June 10, 2009 at 9:53 pm

The fact that the scraper reads copyrighted content shouldn’t mean that it’s infringement. It’s not doing anything with that content other than using it to find the content it can make use of.

Anonymous Coward

June 10, 2009 at 10:36 pm

I guess what the judge is implying is that if the terms of service forbid access by automated tools, then any access by automated tools is unauthorized and is therefore “infringing.”

As far as I know, copyright infringement requires a medium – in other words, it is not infringement for Power.com to view copyrighted Facebook material without authorization, but it may be infringement for Power.com to republish copyrighted Facebook material without authorization. Admittedly I don’t know exactly how Power.com’s application works, but it would seem that if they are only republishing user information (info that Facebook does not own the rights to) then their scraper tool would fall into the first category.

Anonymous Coward

June 10, 2009 at 10:43 pm

Perhaps facebook should have an option asking whether or not a user wants his information to be displayed on third party sites, kinda like how google and search engines have an option allowing webmasters to prevent sites from showing up on search engines (ie: using metatags). It should ultimately be up to the users, perhaps users don’t want their information being easily searchable by others and they should have that choice.

Killer_Tofu (profile)

June 11, 2009 at 5:46 am

Re: Re:

@#3
But that would be logical and rational.
Asking any large company to be logical or rational is like pulling teeth. It just very rarely prevails.

Anonymous Coward the Second

June 11, 2009 at 5:50 am

Re: Re: Re:

But that would be logical and rational.

No it wouldn’t. How would such an option be enforced? At best FaceBook could set up it’s API to play nice with such an option, but it wouldn’t stop things like scrapers, or even just a ‘friend’ cut-and-pasting info to their blog.

Will Sinclair

June 11, 2009 at 12:40 am

This is an interesting topic.

What does the law actually say regarding automated retrieval of content?

I write scrapers, and the very way that they work requires you to use either an HTML POST or GET command to retrieve a target url, the same way your browser works, then you parse the results for the content you are after. Mostly I do all this client side, so it isn’t done by my company’s servers but rather in javascript in the client’s own browser.

So really it’s not my company’s server that’s accessing the content, but a client’s computer, and in the case of a facebook profile, presumably the client has agreed authorized access with facebook. Surely therefore it’s not breaching the ToS to access your facebook profile with your own browser through a secondary interface (scraper)??

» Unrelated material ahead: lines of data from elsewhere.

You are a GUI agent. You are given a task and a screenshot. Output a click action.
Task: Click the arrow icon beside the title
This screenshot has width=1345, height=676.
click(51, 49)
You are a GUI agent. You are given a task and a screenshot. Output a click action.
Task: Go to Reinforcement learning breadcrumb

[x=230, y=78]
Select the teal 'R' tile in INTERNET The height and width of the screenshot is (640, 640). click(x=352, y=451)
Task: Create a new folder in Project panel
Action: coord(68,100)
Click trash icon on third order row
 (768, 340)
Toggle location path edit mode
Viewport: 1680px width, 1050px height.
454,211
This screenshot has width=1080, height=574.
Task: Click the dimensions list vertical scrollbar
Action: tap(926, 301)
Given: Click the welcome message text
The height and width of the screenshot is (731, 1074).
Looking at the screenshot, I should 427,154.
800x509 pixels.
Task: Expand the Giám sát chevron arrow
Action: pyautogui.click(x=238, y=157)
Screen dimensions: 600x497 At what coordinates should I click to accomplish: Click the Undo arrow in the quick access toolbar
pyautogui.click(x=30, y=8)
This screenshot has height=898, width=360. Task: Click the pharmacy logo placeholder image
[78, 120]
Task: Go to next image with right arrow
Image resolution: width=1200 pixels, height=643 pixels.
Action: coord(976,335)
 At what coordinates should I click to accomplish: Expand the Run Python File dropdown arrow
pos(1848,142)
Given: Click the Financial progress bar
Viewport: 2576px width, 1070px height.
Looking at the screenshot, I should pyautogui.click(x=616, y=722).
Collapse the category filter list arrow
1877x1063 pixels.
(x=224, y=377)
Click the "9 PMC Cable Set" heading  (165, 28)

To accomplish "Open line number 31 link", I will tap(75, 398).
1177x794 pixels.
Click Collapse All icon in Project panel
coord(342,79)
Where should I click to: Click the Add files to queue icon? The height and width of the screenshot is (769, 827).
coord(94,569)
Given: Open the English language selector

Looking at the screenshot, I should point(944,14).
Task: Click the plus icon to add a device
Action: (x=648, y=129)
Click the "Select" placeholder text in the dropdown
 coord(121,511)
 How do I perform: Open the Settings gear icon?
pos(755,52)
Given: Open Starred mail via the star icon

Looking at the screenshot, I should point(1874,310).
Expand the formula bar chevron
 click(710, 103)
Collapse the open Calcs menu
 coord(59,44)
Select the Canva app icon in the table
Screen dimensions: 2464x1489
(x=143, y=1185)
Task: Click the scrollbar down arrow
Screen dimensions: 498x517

No webmaster likes their precious site being scraped, but in all honesty there’s not a great deal they can do about it unless they put a CAPTCHA image on every page, which would seriously detract from the user experience.

Anonymous Coward

June 11, 2009 at 5:48 am

Re: Re:

the same way your browser works

This is what popped into my head when I read the post. Why would a Browser not be a problem but a Scraper would be?

Also, as far as I know, it’s nmot copyright infringment until you produce a copy — if the product is just information FB don’t control, there should be no case for infringement.

joe malley

June 20, 2009 at 8:05 am

Re: Re:

will sinclair

i would like to learn more about scrapers. plz email to chat in confidence at:

malleylaw@gmail.com

thanks
joe malley

Anonymous Coward

June 11, 2009 at 12:44 am

Why should the service be liable for what it’s users are choosing to do when they initiate a ‘scrape’ of facebook?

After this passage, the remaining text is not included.